Work order => Restate word for word every line from the top of the data below down through the line that holds "Given: Open Worked".

Stored data =>

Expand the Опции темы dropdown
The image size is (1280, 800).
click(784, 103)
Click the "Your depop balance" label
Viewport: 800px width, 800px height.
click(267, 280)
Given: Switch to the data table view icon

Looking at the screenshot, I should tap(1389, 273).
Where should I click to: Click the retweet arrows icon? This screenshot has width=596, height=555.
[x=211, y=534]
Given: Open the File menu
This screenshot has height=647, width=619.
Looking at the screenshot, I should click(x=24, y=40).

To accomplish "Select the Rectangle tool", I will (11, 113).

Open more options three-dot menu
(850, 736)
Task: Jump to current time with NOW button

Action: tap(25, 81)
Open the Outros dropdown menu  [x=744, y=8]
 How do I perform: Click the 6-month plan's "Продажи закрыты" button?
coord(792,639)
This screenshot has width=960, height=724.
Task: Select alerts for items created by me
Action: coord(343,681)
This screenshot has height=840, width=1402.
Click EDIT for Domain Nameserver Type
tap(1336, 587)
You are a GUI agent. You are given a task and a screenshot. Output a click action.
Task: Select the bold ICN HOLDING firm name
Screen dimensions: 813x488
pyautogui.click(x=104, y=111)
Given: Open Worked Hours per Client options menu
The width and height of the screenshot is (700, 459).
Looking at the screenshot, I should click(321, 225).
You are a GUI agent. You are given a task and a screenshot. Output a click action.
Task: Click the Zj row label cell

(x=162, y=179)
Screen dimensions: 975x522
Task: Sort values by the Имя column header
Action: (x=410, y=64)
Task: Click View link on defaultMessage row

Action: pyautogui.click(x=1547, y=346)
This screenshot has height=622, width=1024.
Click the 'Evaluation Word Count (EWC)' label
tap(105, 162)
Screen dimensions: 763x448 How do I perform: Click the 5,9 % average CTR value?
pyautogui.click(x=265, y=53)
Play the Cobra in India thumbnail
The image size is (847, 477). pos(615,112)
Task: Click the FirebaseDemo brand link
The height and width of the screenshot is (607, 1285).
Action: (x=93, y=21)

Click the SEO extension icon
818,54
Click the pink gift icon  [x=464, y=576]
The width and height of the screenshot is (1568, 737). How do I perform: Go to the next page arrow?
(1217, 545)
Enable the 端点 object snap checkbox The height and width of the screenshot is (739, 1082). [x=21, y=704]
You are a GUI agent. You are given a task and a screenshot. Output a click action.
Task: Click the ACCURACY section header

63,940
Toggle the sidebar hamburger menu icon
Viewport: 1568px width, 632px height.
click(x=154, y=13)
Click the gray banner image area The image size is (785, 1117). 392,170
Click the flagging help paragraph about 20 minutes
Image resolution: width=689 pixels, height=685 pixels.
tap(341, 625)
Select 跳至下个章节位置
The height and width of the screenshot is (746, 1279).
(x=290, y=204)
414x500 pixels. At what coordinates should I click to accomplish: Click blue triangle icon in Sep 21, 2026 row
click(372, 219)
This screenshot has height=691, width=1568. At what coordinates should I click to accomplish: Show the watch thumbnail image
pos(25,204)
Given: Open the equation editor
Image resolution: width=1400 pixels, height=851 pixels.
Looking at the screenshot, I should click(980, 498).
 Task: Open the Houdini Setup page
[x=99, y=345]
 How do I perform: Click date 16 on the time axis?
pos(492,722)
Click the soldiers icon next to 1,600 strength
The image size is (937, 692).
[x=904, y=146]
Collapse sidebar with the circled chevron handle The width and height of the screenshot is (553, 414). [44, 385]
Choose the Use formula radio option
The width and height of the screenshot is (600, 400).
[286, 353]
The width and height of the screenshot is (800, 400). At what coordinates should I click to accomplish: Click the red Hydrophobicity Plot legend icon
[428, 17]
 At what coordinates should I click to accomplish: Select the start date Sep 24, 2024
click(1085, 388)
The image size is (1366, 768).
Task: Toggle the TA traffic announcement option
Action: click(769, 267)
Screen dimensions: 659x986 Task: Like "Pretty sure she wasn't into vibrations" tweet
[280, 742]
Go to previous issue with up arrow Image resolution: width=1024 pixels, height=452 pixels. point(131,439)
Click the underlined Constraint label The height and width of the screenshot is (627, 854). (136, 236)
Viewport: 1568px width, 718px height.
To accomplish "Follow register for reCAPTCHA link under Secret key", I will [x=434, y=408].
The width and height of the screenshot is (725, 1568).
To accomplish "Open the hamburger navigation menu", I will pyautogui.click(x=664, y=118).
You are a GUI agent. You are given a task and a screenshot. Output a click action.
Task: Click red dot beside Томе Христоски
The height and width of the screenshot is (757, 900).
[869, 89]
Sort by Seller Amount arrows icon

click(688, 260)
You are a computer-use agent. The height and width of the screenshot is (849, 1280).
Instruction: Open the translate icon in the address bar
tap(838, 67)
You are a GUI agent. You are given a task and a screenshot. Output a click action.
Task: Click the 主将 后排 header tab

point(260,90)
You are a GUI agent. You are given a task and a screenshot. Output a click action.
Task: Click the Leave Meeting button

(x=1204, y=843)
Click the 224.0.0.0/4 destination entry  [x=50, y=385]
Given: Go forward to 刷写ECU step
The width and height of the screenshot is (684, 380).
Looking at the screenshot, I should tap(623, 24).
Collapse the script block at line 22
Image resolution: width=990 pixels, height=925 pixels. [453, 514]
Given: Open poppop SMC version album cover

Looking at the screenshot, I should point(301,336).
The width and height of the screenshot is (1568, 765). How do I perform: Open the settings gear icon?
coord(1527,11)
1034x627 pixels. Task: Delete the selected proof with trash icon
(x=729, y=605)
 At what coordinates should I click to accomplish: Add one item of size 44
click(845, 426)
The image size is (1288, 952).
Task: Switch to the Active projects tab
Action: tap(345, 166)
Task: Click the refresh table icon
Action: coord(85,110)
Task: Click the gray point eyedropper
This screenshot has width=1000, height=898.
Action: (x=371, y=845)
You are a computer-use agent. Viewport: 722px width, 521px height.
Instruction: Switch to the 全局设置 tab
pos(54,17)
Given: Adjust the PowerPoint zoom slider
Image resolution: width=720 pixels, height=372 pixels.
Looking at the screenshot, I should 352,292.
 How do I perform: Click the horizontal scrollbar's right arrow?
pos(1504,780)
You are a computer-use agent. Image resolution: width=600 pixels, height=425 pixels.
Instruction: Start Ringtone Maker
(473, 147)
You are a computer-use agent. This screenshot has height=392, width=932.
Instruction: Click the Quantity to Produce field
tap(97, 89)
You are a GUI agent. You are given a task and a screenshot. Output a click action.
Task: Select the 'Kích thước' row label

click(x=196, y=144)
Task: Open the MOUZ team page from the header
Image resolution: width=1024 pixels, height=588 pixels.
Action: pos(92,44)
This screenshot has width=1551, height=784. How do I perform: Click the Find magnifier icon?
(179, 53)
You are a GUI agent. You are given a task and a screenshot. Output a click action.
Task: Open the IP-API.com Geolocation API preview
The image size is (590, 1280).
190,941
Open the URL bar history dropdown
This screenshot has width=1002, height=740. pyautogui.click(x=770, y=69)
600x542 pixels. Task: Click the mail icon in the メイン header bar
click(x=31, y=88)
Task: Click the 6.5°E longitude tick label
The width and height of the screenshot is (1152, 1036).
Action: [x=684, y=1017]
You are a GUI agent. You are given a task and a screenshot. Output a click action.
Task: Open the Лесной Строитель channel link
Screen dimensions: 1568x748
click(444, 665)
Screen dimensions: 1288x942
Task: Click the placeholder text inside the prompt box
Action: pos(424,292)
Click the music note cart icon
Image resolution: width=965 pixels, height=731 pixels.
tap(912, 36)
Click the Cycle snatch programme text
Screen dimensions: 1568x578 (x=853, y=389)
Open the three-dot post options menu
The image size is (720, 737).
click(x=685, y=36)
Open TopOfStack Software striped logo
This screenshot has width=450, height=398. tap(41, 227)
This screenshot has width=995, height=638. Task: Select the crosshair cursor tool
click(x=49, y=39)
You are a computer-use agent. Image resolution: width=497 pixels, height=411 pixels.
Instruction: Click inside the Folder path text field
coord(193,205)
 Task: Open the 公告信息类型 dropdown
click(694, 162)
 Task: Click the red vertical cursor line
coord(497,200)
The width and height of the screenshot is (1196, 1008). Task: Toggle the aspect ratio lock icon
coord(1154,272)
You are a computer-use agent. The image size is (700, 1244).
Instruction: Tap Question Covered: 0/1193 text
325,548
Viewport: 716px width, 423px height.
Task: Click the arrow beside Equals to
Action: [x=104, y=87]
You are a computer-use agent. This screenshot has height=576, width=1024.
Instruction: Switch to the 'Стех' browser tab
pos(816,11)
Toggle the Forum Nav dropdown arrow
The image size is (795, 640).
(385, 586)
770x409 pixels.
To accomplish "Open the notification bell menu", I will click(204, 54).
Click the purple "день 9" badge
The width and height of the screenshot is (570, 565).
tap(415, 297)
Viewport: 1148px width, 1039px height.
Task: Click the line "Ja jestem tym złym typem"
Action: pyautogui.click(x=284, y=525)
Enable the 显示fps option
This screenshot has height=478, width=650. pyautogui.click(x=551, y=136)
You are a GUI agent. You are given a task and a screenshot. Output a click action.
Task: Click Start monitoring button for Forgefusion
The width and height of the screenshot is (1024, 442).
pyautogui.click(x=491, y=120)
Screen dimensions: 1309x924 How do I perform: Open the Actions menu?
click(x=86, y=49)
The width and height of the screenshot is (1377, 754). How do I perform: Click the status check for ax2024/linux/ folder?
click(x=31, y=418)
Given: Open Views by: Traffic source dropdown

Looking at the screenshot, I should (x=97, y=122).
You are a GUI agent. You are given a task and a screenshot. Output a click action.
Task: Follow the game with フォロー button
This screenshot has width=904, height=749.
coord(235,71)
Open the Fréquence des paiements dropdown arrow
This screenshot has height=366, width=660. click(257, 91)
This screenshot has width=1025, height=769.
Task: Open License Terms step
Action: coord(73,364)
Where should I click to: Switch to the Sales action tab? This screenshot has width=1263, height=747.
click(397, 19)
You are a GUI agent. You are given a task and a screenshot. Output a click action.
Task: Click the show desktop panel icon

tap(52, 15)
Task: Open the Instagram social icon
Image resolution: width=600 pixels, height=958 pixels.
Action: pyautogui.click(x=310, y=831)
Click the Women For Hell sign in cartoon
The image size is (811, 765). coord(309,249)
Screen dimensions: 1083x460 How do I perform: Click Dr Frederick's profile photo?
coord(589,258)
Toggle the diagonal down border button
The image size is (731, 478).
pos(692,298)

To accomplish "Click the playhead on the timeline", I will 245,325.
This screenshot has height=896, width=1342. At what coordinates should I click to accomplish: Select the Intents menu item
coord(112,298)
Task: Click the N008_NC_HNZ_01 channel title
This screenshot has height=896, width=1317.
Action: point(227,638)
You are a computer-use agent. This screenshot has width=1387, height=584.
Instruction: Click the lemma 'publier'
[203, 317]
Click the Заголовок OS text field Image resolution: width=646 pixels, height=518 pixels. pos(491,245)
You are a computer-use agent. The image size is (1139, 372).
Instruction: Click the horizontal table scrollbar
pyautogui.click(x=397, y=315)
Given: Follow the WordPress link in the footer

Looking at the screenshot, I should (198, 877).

Your response =>
Expand the Опции темы dropdown
The image size is (1280, 800).
click(784, 103)
Click the "Your depop balance" label
Viewport: 800px width, 800px height.
click(267, 280)
Given: Switch to the data table view icon

Looking at the screenshot, I should tap(1389, 273).
Where should I click to: Click the retweet arrows icon? This screenshot has width=596, height=555.
[x=211, y=534]
Given: Open the File menu
This screenshot has height=647, width=619.
Looking at the screenshot, I should click(x=24, y=40).

To accomplish "Select the Rectangle tool", I will (11, 113).

Open more options three-dot menu
(850, 736)
Task: Jump to current time with NOW button

Action: tap(25, 81)
Open the Outros dropdown menu  [x=744, y=8]
 How do I perform: Click the 6-month plan's "Продажи закрыты" button?
coord(792,639)
This screenshot has width=960, height=724.
Task: Select alerts for items created by me
Action: coord(343,681)
This screenshot has height=840, width=1402.
Click EDIT for Domain Nameserver Type
tap(1336, 587)
You are a GUI agent. You are given a task and a screenshot. Output a click action.
Task: Select the bold ICN HOLDING firm name
Screen dimensions: 813x488
pyautogui.click(x=104, y=111)
Given: Open Worked Hours per Client options menu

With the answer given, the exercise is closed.